Corisca es un sueño que nació de un sueño a un paso de la legendaria frontera que marca el río Miño entre Galicia y Portugal. Un camino sin asfaltar indica que estamos cerca.
Cuando el visitante llega a la casona de piedra transformada en bodega, ve a José María Rodríguez, el patriarca, entre las vides que la rodean. Pepe se encuentra en su estado natural porque lleva toda la vida plantando viña albariña en la zona de O Condado, perteneciente a la denominación de origen Rías Baixas. Un técnico calificaría la estampa como la integración del agricultor con el medio.
Pepe resume toda su experiencia vinícola en siete palabras: “O viño é como criar un fillo”. Así de sencillo: “El vino es como criar un hijo”, o sea, una cuestión de amor. Y ese amor se lo transmitió a sus hijas Natalia y Marta como un beso.

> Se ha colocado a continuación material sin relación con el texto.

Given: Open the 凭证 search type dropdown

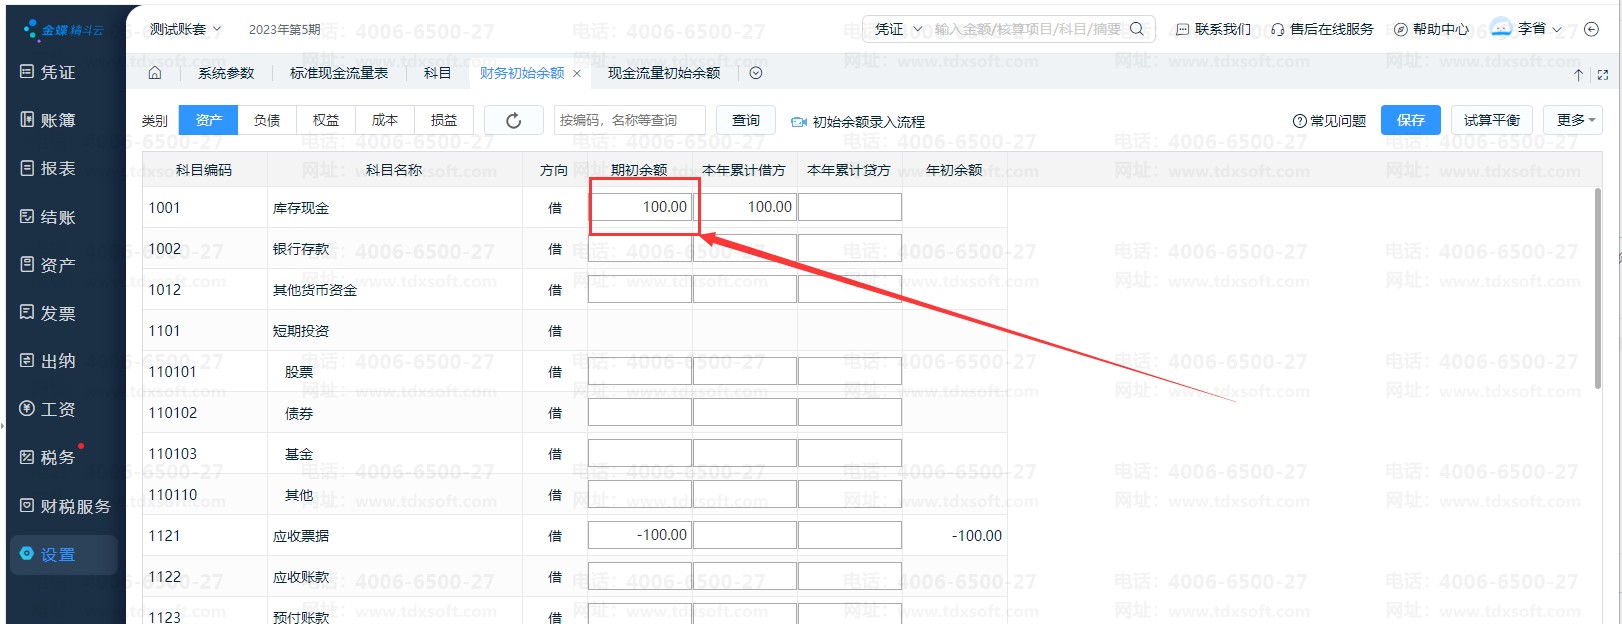Looking at the screenshot, I should [x=896, y=29].
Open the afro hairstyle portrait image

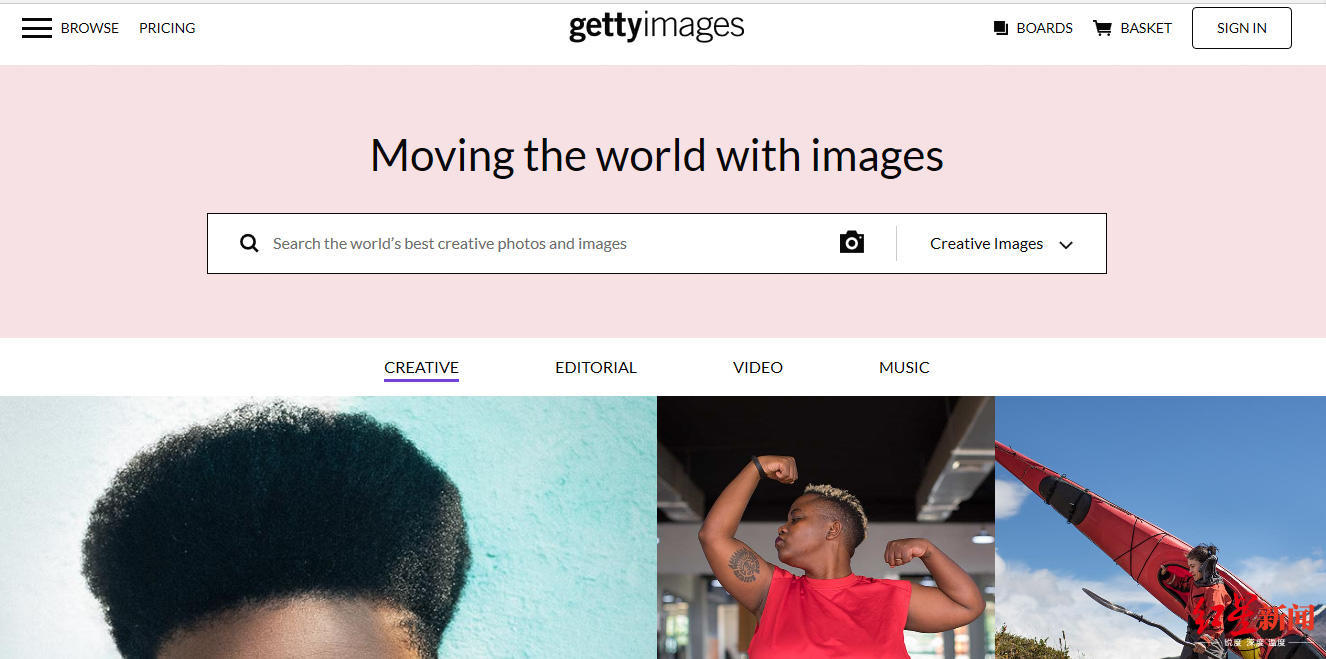pyautogui.click(x=328, y=527)
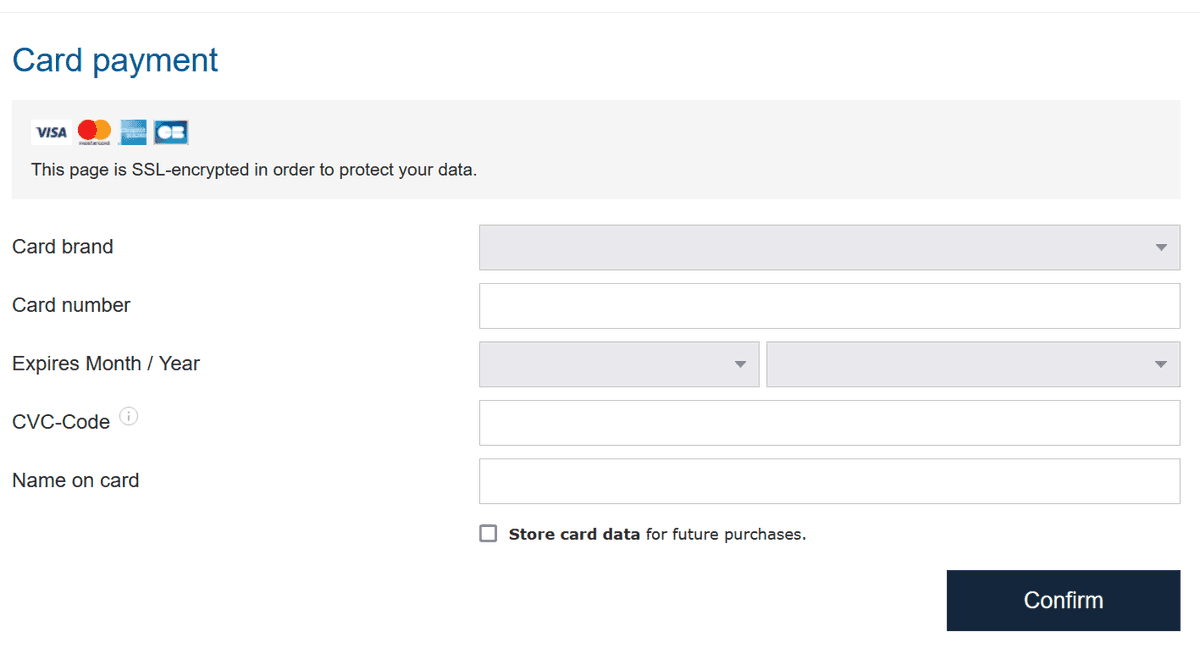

De ahí que padre e hijas pariesen Corisca, que significa viento de lluvia y granizo, tres elementos climáticos que refleja la etiqueta de la botella. La marca también hace referencia al nombre de la primera finca familiar, de 1,5 hectáreas, que Pepe comenzó a trabajar hace ya treinta años.
En la actualidad, Corisca posee cuatro hectáreas en propiedad, de las que la familia ejerce un control de manera directa, exigiéndose que la materia prima sea excelente para continuar su proceso en la elaboración con la mayor tecnología y las directrices marcadas por el Consello Regulador de Agricultura Ecolóxica de Galicia (CRAEGA).
“Este año sacamos a la venta por primera vez nuestro vino, albariño cien por cien, correspondiente a la cosecha de septiembre de 2009 y con una producción de 6.000 botellas”, asegura Natalia Rodríguez. La añada tuvo tanto éxito en la I Feria Internacional de Vino Ecológico (FIVE), celebrada el pasado mes de mayo en Navarra, que un distribuidor alemán quiso comprar toda la producción.
Corisca es un sueño que nació en 2005, el año en que arrancó esta apuesta por la calidad y la autenticidad, dos valores que conquistan el paladar cuando lo saboreas. Durante cuatro años hubo que preparar las tierras, restaurar la casona, cumplir con la burocracia de dos ayuntamientos y adaptarse a los preceptos de CRAEGA. Demasiado tiempo quizá, demasiada corisca, pero ha valido la pena.
El proyecto, sin embargo, fermentaba desde mucho antes en la cabeza de Pepe, al que no le cabía en la cabeza que los vinos se adulteraran. Él, que ha nacido por y para el Albariño, decidió arriesgar. No es fácil producir vino ecológico en Galicia, un territorio minifundista donde la vida se juega en cada pulgada de tierra y donde la humedad propaga las plagas. De ahí que Pepe reclame más apoyos en forma de innovación y tecnología. “Esa idea de conservar la naturaleza y cultivar con ella y no contra ella, es lo que nos hizo apostar por la agricultura ecológica”, concluye Natalia.